> _Goal of the exercise_:
Take the entries below and return them unchanged.

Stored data
────────────────────────────────────────
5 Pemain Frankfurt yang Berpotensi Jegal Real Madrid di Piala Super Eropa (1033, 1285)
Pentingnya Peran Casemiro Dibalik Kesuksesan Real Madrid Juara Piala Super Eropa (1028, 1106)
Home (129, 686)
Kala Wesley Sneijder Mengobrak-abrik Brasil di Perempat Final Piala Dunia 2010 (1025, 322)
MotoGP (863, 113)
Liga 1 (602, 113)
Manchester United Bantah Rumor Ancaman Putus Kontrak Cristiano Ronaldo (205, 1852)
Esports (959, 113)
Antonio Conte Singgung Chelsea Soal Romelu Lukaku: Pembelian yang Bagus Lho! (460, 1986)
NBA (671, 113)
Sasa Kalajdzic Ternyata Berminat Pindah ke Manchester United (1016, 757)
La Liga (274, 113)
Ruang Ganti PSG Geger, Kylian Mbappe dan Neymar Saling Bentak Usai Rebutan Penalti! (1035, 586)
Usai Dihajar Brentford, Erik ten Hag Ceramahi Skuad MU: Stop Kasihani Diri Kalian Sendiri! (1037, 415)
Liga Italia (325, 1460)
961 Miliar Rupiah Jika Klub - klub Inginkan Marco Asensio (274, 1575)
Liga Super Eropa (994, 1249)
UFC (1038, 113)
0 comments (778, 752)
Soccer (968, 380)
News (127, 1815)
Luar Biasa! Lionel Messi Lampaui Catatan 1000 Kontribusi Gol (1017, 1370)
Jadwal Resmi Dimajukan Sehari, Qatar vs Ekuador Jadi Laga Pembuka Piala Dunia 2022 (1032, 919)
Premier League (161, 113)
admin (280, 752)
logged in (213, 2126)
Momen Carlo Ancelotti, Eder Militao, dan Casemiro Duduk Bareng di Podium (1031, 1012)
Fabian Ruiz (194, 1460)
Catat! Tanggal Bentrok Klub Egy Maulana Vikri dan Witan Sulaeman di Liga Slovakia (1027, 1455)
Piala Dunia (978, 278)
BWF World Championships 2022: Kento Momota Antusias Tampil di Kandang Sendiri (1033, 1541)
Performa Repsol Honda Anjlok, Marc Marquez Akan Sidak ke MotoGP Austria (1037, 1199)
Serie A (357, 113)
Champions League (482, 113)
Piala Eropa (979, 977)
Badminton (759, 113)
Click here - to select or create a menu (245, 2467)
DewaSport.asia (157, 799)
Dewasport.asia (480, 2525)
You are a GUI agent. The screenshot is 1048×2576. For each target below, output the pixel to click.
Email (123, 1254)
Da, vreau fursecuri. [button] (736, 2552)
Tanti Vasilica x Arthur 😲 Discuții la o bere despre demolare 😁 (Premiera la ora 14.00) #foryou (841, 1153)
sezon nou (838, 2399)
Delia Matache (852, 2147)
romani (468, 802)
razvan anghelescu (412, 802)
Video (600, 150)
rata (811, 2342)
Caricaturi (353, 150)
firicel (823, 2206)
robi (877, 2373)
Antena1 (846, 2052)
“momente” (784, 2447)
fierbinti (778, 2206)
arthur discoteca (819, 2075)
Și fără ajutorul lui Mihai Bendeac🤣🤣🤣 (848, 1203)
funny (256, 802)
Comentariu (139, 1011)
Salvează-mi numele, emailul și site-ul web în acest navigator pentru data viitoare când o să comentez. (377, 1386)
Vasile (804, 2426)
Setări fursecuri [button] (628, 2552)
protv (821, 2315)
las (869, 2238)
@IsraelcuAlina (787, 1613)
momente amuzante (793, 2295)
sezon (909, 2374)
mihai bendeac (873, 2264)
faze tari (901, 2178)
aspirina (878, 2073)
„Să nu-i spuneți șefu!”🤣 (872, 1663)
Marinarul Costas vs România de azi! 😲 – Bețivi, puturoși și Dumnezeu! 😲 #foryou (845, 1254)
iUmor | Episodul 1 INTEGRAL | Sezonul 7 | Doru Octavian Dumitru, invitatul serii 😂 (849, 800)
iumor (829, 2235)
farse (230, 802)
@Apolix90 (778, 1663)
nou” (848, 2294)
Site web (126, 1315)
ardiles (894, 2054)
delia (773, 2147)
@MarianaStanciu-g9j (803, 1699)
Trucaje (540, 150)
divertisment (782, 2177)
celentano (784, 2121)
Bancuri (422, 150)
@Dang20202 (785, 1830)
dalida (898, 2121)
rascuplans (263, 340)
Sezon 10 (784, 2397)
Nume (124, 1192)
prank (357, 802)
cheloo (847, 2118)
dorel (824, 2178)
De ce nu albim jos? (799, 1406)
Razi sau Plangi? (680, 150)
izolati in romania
────────────────────────────────────────
> _Answer for this exercise_:
5 Pemain Frankfurt yang Berpotensi Jegal Real Madrid di Piala Super Eropa (1033, 1285)
Pentingnya Peran Casemiro Dibalik Kesuksesan Real Madrid Juara Piala Super Eropa (1028, 1106)
Home (129, 686)
Kala Wesley Sneijder Mengobrak-abrik Brasil di Perempat Final Piala Dunia 2010 (1025, 322)
MotoGP (863, 113)
Liga 1 (602, 113)
Manchester United Bantah Rumor Ancaman Putus Kontrak Cristiano Ronaldo (205, 1852)
Esports (959, 113)
Antonio Conte Singgung Chelsea Soal Romelu Lukaku: Pembelian yang Bagus Lho! (460, 1986)
NBA (671, 113)
Sasa Kalajdzic Ternyata Berminat Pindah ke Manchester United (1016, 757)
La Liga (274, 113)
Ruang Ganti PSG Geger, Kylian Mbappe dan Neymar Saling Bentak Usai Rebutan Penalti! (1035, 586)
Usai Dihajar Brentford, Erik ten Hag Ceramahi Skuad MU: Stop Kasihani Diri Kalian Sendiri! (1037, 415)
Liga Italia (325, 1460)
961 Miliar Rupiah Jika Klub - klub Inginkan Marco Asensio (274, 1575)
Liga Super Eropa (994, 1249)
UFC (1038, 113)
0 comments (778, 752)
Soccer (968, 380)
News (127, 1815)
Luar Biasa! Lionel Messi Lampaui Catatan 1000 Kontribusi Gol (1017, 1370)
Jadwal Resmi Dimajukan Sehari, Qatar vs Ekuador Jadi Laga Pembuka Piala Dunia 2022 (1032, 919)
Premier League (161, 113)
admin (280, 752)
logged in (213, 2126)
Momen Carlo Ancelotti, Eder Militao, dan Casemiro Duduk Bareng di Podium (1031, 1012)
Fabian Ruiz (194, 1460)
Catat! Tanggal Bentrok Klub Egy Maulana Vikri dan Witan Sulaeman di Liga Slovakia (1027, 1455)
Piala Dunia (978, 278)
BWF World Championships 2022: Kento Momota Antusias Tampil di Kandang Sendiri (1033, 1541)
Performa Repsol Honda Anjlok, Marc Marquez Akan Sidak ke MotoGP Austria (1037, 1199)
Serie A (357, 113)
Champions League (482, 113)
Piala Eropa (979, 977)
Badminton (759, 113)
Click here - to select or create a menu (245, 2467)
DewaSport.asia (157, 799)
Dewasport.asia (480, 2525)
You are a GUI agent. The screenshot is 1048×2576. For each target below, output the pixel to click.
Email (123, 1254)
Da, vreau fursecuri. [button] (736, 2552)
Tanti Vasilica x Arthur 😲 Discuții la o bere despre demolare 😁 (Premiera la ora 14.00) #foryou (841, 1153)
sezon nou (838, 2399)
Delia Matache (852, 2147)
romani (468, 802)
razvan anghelescu (412, 802)
Video (600, 150)
rata (811, 2342)
Caricaturi (353, 150)
firicel (823, 2206)
robi (877, 2373)
Antena1 (846, 2052)
“momente” (784, 2447)
fierbinti (778, 2206)
arthur discoteca (819, 2075)
Și fără ajutorul lui Mihai Bendeac🤣🤣🤣 (848, 1203)
funny (256, 802)
Comentariu (139, 1011)
Salvează-mi numele, emailul și site-ul web în acest navigator pentru data viitoare când o să comentez. (377, 1386)
Vasile (804, 2426)
Setări fursecuri [button] (628, 2552)
protv (821, 2315)
las (869, 2238)
@IsraelcuAlina (787, 1613)
momente amuzante (793, 2295)
sezon (909, 2374)
mihai bendeac (873, 2264)
faze tari (901, 2178)
aspirina (878, 2073)
„Să nu-i spuneți șefu!”🤣 (872, 1663)
Marinarul Costas vs România de azi! 😲 – Bețivi, puturoși și Dumnezeu! 😲 #foryou (845, 1254)
iUmor | Episodul 1 INTEGRAL | Sezonul 7 | Doru Octavian Dumitru, invitatul serii 😂 (849, 800)
iumor (829, 2235)
farse (230, 802)
@Apolix90 (778, 1663)
nou” (848, 2294)
Site web (126, 1315)
ardiles (894, 2054)
delia (773, 2147)
@MarianaStanciu-g9j (803, 1699)
Trucaje (540, 150)
divertisment (782, 2177)
celentano (784, 2121)
Bancuri (422, 150)
@Dang20202 (785, 1830)
dalida (898, 2121)
rascuplans (263, 340)
Sezon 10 (784, 2397)
Nume (124, 1192)
prank (357, 802)
cheloo (847, 2118)
dorel (824, 2178)
De ce nu albim jos? (799, 1406)
Razi sau Plangi? (680, 150)
izolati in romania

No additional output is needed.